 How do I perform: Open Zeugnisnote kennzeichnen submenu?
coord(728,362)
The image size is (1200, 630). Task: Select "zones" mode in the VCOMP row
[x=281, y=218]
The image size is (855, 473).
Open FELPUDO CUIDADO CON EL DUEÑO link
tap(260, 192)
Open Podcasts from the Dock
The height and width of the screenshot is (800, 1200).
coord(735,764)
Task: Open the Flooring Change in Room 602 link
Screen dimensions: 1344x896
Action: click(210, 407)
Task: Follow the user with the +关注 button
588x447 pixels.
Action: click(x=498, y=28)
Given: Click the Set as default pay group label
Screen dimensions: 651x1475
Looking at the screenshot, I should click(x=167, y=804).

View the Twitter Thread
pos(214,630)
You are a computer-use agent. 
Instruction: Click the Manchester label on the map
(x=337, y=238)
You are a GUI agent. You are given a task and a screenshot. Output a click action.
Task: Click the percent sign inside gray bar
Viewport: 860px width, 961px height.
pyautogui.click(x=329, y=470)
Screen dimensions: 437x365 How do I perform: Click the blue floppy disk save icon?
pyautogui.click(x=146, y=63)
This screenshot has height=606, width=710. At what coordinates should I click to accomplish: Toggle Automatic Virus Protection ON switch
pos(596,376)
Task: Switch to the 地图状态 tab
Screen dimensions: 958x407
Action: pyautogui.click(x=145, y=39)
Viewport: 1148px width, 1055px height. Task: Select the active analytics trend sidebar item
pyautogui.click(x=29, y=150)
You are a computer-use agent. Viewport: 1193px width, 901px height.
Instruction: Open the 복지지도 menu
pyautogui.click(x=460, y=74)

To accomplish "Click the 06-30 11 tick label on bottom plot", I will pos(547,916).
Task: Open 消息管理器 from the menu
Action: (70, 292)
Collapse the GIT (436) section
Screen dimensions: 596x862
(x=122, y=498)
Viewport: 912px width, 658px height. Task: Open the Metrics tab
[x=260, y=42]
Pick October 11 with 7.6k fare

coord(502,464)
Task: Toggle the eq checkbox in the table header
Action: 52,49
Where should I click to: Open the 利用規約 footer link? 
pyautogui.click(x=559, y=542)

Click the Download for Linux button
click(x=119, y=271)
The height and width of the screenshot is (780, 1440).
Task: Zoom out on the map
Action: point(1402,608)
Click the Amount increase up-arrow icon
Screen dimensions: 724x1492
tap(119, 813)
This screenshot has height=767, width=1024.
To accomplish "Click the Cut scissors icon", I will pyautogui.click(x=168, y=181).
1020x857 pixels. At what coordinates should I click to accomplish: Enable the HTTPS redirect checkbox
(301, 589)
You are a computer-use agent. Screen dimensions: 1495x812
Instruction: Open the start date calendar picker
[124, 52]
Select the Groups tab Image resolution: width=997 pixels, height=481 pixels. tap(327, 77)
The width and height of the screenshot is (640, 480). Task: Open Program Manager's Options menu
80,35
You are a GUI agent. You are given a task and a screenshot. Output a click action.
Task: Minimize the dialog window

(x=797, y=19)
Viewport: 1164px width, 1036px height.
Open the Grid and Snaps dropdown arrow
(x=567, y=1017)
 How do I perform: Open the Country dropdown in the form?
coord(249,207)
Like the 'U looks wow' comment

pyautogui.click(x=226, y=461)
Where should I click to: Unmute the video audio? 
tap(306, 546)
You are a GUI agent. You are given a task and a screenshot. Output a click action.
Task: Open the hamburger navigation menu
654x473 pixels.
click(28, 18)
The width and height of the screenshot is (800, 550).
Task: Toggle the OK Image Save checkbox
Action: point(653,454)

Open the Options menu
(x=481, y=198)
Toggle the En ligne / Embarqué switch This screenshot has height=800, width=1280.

-- Task statement --
Your answer should consist solely of the lines above from the line with "Instruction: Click the" to the line with "Click the Amount increase up-arrow icon", both included, reproduced exactly.

-- Expected answer --
Instruction: Click the Manchester label on the map
(x=337, y=238)
You are a GUI agent. You are given a task and a screenshot. Output a click action.
Task: Click the percent sign inside gray bar
Viewport: 860px width, 961px height.
pyautogui.click(x=329, y=470)
Screen dimensions: 437x365 How do I perform: Click the blue floppy disk save icon?
pyautogui.click(x=146, y=63)
This screenshot has height=606, width=710. At what coordinates should I click to accomplish: Toggle Automatic Virus Protection ON switch
pos(596,376)
Task: Switch to the 地图状态 tab
Screen dimensions: 958x407
Action: pyautogui.click(x=145, y=39)
Viewport: 1148px width, 1055px height. Task: Select the active analytics trend sidebar item
pyautogui.click(x=29, y=150)
You are a computer-use agent. Viewport: 1193px width, 901px height.
Instruction: Open the 복지지도 menu
pyautogui.click(x=460, y=74)

To accomplish "Click the 06-30 11 tick label on bottom plot", I will pos(547,916).
Task: Open 消息管理器 from the menu
Action: (70, 292)
Collapse the GIT (436) section
Screen dimensions: 596x862
(x=122, y=498)
Viewport: 912px width, 658px height. Task: Open the Metrics tab
[x=260, y=42]
Pick October 11 with 7.6k fare

coord(502,464)
Task: Toggle the eq checkbox in the table header
Action: 52,49
Where should I click to: Open the 利用規約 footer link? 
pyautogui.click(x=559, y=542)

Click the Download for Linux button
click(x=119, y=271)
The height and width of the screenshot is (780, 1440).
Task: Zoom out on the map
Action: point(1402,608)
Click the Amount increase up-arrow icon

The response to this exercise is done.